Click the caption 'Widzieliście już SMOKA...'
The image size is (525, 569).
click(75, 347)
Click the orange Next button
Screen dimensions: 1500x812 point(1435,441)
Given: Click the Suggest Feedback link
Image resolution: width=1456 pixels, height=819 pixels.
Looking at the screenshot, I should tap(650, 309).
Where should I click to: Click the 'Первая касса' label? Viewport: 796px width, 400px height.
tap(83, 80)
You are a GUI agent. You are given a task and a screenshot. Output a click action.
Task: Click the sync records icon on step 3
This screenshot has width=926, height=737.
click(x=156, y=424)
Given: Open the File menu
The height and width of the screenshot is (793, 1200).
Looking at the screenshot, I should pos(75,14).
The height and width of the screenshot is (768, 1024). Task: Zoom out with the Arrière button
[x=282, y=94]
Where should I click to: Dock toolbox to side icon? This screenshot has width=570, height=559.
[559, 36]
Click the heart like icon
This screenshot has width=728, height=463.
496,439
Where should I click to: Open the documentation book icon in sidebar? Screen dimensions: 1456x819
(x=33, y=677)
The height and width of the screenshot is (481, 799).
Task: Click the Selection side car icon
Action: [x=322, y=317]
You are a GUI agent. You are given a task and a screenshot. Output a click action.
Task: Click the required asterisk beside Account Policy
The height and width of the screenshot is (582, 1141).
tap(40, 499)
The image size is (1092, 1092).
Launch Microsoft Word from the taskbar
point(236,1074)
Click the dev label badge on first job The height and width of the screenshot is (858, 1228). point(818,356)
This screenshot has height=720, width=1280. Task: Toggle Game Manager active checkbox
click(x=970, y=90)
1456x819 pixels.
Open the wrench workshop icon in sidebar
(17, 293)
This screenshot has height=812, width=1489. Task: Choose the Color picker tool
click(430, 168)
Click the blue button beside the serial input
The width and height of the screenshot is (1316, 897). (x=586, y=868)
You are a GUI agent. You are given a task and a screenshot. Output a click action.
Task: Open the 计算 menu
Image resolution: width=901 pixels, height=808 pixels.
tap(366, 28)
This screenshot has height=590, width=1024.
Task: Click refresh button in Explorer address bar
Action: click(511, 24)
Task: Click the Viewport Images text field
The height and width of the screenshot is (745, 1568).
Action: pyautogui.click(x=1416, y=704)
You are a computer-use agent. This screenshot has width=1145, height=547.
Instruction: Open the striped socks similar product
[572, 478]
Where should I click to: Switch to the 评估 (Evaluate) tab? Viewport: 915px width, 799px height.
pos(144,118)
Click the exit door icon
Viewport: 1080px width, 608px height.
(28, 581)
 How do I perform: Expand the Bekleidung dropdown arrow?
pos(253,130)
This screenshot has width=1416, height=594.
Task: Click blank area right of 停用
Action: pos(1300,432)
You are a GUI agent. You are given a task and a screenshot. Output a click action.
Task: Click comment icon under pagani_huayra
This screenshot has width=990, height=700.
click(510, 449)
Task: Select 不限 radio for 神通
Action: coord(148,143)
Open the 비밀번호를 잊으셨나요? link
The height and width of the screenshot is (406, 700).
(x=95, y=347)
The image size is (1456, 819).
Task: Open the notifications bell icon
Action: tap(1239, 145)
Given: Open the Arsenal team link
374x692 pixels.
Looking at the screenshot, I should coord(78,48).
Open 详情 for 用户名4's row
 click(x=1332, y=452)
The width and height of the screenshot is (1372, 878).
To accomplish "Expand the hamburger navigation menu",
────
- Tarefa solicitada -
Transcreva literalmente, sem nenhuma alteração, as linhas dos itens acima. Comece pela linha que contém "Open the 비밀번호를 잊으셨나요? link" e vá até o final dos itens, incluindo essas duas extremidades.

- Resultado da tarefa -
Open the 비밀번호를 잊으셨나요? link
The height and width of the screenshot is (406, 700).
(x=95, y=347)
The image size is (1456, 819).
Task: Open the notifications bell icon
Action: tap(1239, 145)
Given: Open the Arsenal team link
374x692 pixels.
Looking at the screenshot, I should coord(78,48).
Open 详情 for 用户名4's row
 click(x=1332, y=452)
The width and height of the screenshot is (1372, 878).
To accomplish "Expand the hamburger navigation menu",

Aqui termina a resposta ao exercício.